Downloading the Data

MIMIC-CXR

Obtain access to the MIMIC-CXR-JPG Database Database on PhysioNet and download the dataset. We recommend downloading from the GCP bucket:

gcloud auth login
mkdir MIMIC-CXR-JPG
gsutil -m rsync -d -r gs://mimic-cxr-jpg-2.0.0.physionet.org MIMIC-CXR-JPG

In order to obtain gender information for each patient, you will need to obtain access to MIMIC-IV. Download core/patients.csv.gz and core/admissions.csv.gz and place the files in the MIMIC-CXR-JPG directory.

Sign up with your email address here.
Download either the original or the downsampled dataset (we recommend the downsampled version - CheXpert-v1.0-small.zip) and extract it.
Register for an account and download the CheXpert demographics data here.

In cxr_fairness/data/Constants.py, update image_paths to point to the two directories that you downloaded, and CXP_details to be the path to the CheXpert demographics file.
Run python -m cxr_fairness.data.preprocess.preprocess.
(Optional) If you are training a lot of models, it might be faster to cache all images to binary 224x224 files on disk.
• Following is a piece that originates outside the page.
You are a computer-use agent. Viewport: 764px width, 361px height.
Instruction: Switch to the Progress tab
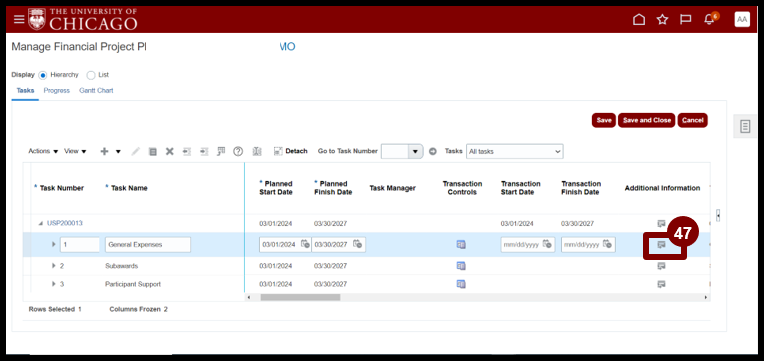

This is especially true if you are using non-downsized versions of the datasets. In this case, you should update the cache_dir path in cxr_fairness/data/Constants.py and then run python -m cxr_fairness.data.preprocess.cache_data, optionally parallelizing over --env_id {0, 1} for speed. To use the cached files, pass --use_cache to train.py.